Even if Opposition negotiators strike a deal with the government, it has to be signed off by a Liberal Party that will include a sizeable number of climate change sceptics and others who want the scheme delayed until after next month's Copenhagen summit.

Two Liberal Senators have indicated they will cross the floor if the party does agree to the deal and more may follow. The junior Coalition partner, the Nationals, bluntly refuse to vote for an ETS in any form, and two other non-government Senators are unlikely to support the scheme.


Let's get this straight. Australia's flailing around has resulted in agriculture being removed from the scheme? Right. So NZ's insistence upon keeping agriculture in it means that once again we are leading the world, right John--the very thing which you once said you did not want to see happen.

So, to sum up. Europe has made a Clayton's commitment which is worthless. The US will simply not pass a cap and trade bill. Neither will Australia. But we are going to--and before Copenhagen, by golly. It's become farcical.

But worse, in the political manoeuvring to try to get the ETS legislation back into the House it would seem that the NZ Government is prepared to bribe (there is no other word for it) Maori business interests with our money, in order to secure the support of the Maori Party which it needs. This thing stinks. It is becoming more odious by the day.

So, Mr Key, here is where you face one of those defining moments of your political career. You will either secure the sobriquet "Honest John" on the matter of the ETS, or your will forever be painted as dishonest and untrustworthy in everything.

You once said that it was wrong that New Zealand weaken itself just to make a political propaganda point before the rest of the watching world. In the matter of carbon emissions we should not lead, but follow, you said. We are now, once again, in a position of leading the world--not because your original ETS conceptions have changed--but because the rest of the world has. It has backed right off, leaving us well out in front. Are you going to be honest about this, or continue to dissemble? Where is your vaunted pragmatism now? Or are you morphing into an ideologue of the beltway?

You have said that not having an ETS would damage our trading relationships. That is now patently not the case. Our major trading partners are dropping their ETS proposals like hot cakes, or have so qualified them that they are symbolic gestures only. They have all reluctantly acknowledged that Copenhagen will be nothing more than a talkfest. Our trade is clearly no longer at threat and we don't need anything like an ETS to defend it. Are you going to be honest about this, or not?
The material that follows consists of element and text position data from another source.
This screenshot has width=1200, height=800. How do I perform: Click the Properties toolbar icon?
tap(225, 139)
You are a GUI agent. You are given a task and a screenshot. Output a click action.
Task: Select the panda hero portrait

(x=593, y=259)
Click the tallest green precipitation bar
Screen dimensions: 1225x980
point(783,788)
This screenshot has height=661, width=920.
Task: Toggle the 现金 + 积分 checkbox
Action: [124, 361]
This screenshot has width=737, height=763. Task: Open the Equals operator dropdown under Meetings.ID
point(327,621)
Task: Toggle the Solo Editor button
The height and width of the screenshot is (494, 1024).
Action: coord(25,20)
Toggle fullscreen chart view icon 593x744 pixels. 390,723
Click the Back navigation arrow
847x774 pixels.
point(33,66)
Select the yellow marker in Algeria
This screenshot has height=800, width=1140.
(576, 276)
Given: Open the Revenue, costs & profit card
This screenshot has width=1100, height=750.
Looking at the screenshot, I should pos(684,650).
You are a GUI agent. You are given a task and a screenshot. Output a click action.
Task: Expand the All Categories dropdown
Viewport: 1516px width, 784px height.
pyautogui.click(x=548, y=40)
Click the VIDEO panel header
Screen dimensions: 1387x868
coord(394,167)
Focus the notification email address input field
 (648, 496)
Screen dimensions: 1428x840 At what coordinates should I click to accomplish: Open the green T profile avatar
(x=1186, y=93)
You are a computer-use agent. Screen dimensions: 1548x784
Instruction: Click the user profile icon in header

Finally, you have lectured your own members repeatedly on the imperative to get the big things right in order to retain the confidence of the New Zealand public. The ETS is the most revolutionary act of self-inflicted economic damage proposed in the history of our country. Will you be honest and true to your own MP's, or are you going to tell them to "do as you say, not as you do". Make no mistake. The ETS madness will be an unparalleled expansion of state power in the economy. It will undermine the competitiveness of our economy. It will put us still further down the international economic league tables. It will make every New Zealander poorer. At the stroke of a pen you will consign our economy to greater headwinds than it has ever before faced.

"Honest John", or "Tricksy John". Which is it to be?